Information retrieval addresses the information needs of users by delivering relevant pieces of information but requires users to convey their information needs explicitly. In contrast, recommender systems offer personalized suggestions of items automatically. Ultimately, both fields help users cope with information overload by providing them with relevant items of information.

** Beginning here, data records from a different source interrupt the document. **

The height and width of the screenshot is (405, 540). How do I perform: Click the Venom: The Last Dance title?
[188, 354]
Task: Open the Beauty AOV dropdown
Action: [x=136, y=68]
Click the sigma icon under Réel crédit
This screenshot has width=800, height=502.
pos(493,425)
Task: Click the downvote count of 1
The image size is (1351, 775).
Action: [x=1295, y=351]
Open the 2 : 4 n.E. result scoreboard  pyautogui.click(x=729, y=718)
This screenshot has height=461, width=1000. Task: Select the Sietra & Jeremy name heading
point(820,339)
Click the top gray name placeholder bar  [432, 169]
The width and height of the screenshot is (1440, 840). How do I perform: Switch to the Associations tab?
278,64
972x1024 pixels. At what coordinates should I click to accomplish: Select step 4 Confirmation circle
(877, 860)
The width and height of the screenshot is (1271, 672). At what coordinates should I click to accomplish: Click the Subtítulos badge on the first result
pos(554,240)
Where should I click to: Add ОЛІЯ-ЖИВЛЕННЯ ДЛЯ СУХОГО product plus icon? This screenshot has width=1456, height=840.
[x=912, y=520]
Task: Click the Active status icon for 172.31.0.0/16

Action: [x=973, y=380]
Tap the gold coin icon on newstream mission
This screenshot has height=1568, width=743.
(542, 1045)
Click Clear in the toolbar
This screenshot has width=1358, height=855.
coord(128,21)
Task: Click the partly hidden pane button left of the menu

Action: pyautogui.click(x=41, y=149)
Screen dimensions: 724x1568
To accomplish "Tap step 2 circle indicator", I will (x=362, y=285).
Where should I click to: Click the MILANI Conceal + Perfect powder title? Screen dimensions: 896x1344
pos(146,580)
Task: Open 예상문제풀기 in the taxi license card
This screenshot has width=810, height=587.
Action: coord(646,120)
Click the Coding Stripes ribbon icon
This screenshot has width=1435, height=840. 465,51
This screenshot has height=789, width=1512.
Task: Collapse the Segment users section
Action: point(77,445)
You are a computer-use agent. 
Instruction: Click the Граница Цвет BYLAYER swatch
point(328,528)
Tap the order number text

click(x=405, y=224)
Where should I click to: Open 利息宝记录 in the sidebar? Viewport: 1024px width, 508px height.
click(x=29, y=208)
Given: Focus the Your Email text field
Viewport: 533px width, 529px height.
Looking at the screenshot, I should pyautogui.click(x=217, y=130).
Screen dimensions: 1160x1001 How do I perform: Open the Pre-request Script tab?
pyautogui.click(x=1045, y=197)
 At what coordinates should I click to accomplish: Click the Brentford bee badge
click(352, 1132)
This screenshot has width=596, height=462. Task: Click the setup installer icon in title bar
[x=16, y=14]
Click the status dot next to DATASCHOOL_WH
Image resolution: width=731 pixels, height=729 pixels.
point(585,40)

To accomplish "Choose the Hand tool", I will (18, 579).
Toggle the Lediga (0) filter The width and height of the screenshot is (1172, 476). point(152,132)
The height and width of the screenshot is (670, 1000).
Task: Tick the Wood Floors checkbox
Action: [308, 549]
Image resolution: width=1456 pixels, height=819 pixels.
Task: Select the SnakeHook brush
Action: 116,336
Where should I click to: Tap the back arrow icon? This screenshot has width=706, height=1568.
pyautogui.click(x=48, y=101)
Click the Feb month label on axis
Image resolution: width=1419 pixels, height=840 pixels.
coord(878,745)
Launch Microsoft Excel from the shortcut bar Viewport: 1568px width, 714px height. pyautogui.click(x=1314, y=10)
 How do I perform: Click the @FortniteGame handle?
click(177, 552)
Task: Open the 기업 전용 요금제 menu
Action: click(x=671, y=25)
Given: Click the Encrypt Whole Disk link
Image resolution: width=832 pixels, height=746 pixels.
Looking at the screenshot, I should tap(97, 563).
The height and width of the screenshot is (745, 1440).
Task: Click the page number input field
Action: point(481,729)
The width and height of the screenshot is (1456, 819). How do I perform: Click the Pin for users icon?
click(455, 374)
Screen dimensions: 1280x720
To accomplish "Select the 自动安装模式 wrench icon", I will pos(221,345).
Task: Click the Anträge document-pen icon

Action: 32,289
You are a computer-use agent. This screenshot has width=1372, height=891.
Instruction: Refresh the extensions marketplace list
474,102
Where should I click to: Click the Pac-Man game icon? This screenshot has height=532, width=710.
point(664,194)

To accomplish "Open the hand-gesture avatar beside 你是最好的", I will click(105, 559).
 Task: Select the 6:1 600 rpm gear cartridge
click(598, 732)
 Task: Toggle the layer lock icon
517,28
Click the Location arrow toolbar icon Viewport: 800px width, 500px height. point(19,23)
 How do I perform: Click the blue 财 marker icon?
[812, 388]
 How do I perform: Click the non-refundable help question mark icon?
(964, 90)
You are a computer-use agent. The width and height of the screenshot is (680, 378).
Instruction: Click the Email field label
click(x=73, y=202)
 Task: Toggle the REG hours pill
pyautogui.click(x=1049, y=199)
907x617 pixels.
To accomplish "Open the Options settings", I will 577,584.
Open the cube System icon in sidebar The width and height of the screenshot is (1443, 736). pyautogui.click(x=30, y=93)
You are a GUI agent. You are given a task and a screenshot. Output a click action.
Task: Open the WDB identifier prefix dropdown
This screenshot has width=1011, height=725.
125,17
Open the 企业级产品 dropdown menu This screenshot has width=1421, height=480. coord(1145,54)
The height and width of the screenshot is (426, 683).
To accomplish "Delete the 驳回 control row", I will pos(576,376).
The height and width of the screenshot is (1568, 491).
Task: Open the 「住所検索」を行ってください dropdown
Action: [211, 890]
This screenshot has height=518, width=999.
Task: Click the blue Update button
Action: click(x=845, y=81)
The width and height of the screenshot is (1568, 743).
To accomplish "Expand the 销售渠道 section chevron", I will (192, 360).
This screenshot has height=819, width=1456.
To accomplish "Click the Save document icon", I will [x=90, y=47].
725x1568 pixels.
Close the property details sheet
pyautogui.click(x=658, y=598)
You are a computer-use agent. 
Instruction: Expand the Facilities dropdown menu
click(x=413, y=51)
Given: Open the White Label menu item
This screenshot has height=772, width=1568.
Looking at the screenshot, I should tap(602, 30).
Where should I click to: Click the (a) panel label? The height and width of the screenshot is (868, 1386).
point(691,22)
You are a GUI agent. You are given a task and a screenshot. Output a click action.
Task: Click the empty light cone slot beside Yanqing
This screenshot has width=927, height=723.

This thesis aims to explore the connections between information retrieval and recommender systems. Our objective is to devise recommendation models inspired in information retrieval techniques. We begin by borrowing ideas from the information retrieval evaluation literature to analyze evaluation metrics in recommender systems [2]. Second, we study the applicability of pseudo-relevance feedback models to different recommendation tasks [1]. We investigate the conventional top-N recommendation task [5, 4, 6, 7], but we also explore the recently formulated user-item group formation problem [3] and propose a novel task based on the liquidation of long tail items [8]. Third, we exploit ad hoc retrieval models to compute neighborhoods in a collaborative filtering scenario [9, 10, 12]. Fourth, we explore the opposite direction by adapting an effective recommendation framework to pseudo-relevance feedback [13, 11]. Finally, we discuss the results and present our conclusions.

In summary, this doctoral thesis adapts a series of information retrieval models to recommender systems. Our investigation shows that many retrieval models can be accommodated to deal with different recommendation tasks. Moreover, we find that taking the opposite path is also possible. Exhaustive experimentation confirms that the proposed models are competitive. Finally, we also perform a theoretical analysis of some models to explain their effectiveness.